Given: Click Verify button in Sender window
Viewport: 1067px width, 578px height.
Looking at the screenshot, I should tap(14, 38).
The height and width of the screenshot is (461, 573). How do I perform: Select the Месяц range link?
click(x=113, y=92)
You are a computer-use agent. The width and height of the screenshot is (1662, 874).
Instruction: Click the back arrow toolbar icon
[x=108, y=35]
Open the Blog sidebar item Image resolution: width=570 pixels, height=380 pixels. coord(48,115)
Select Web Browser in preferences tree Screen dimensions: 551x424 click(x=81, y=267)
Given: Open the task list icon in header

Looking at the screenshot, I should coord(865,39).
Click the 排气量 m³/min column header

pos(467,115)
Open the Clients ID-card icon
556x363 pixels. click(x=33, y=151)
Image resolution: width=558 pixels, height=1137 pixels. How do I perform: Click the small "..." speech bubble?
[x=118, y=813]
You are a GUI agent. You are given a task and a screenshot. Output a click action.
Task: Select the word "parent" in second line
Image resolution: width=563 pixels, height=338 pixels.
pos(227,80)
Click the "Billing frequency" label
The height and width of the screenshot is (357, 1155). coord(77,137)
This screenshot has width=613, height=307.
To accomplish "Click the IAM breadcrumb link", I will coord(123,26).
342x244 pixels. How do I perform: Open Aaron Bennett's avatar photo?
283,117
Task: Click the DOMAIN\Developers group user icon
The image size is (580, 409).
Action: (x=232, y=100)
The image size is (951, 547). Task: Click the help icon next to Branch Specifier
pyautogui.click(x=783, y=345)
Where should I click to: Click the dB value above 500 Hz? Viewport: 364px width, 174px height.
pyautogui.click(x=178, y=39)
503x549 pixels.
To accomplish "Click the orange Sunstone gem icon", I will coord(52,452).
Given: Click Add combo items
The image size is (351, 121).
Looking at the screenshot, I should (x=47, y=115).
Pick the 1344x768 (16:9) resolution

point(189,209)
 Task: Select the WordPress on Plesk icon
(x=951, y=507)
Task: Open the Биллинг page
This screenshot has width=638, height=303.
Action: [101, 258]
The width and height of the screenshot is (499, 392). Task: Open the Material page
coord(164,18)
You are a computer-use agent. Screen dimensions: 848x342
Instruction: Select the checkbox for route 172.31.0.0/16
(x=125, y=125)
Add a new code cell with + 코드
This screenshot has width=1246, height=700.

YOUR TASK:
Each line above must be printed exactly as it appears.

EXPECTED ANSWER:
Given: Click Verify button in Sender window
Viewport: 1067px width, 578px height.
Looking at the screenshot, I should tap(14, 38).
The height and width of the screenshot is (461, 573). How do I perform: Select the Месяц range link?
click(x=113, y=92)
You are a computer-use agent. The width and height of the screenshot is (1662, 874).
Instruction: Click the back arrow toolbar icon
[x=108, y=35]
Open the Blog sidebar item Image resolution: width=570 pixels, height=380 pixels. coord(48,115)
Select Web Browser in preferences tree Screen dimensions: 551x424 click(x=81, y=267)
Given: Open the task list icon in header

Looking at the screenshot, I should coord(865,39).
Click the 排气量 m³/min column header

pos(467,115)
Open the Clients ID-card icon
556x363 pixels. click(x=33, y=151)
Image resolution: width=558 pixels, height=1137 pixels. How do I perform: Click the small "..." speech bubble?
[x=118, y=813]
You are a GUI agent. You are given a task and a screenshot. Output a click action.
Task: Select the word "parent" in second line
Image resolution: width=563 pixels, height=338 pixels.
pos(227,80)
Click the "Billing frequency" label
The height and width of the screenshot is (357, 1155). coord(77,137)
This screenshot has width=613, height=307.
To accomplish "Click the IAM breadcrumb link", I will coord(123,26).
342x244 pixels. How do I perform: Open Aaron Bennett's avatar photo?
283,117
Task: Click the DOMAIN\Developers group user icon
The image size is (580, 409).
Action: (x=232, y=100)
The image size is (951, 547). Task: Click the help icon next to Branch Specifier
pyautogui.click(x=783, y=345)
Where should I click to: Click the dB value above 500 Hz? Viewport: 364px width, 174px height.
pyautogui.click(x=178, y=39)
503x549 pixels.
To accomplish "Click the orange Sunstone gem icon", I will coord(52,452).
Given: Click Add combo items
The image size is (351, 121).
Looking at the screenshot, I should (x=47, y=115).
Pick the 1344x768 (16:9) resolution

point(189,209)
 Task: Select the WordPress on Plesk icon
(x=951, y=507)
Task: Open the Биллинг page
This screenshot has width=638, height=303.
Action: [101, 258]
The width and height of the screenshot is (499, 392). Task: Open the Material page
coord(164,18)
You are a computer-use agent. Screen dimensions: 848x342
Instruction: Select the checkbox for route 172.31.0.0/16
(x=125, y=125)
Add a new code cell with + 코드
This screenshot has width=1246, height=700.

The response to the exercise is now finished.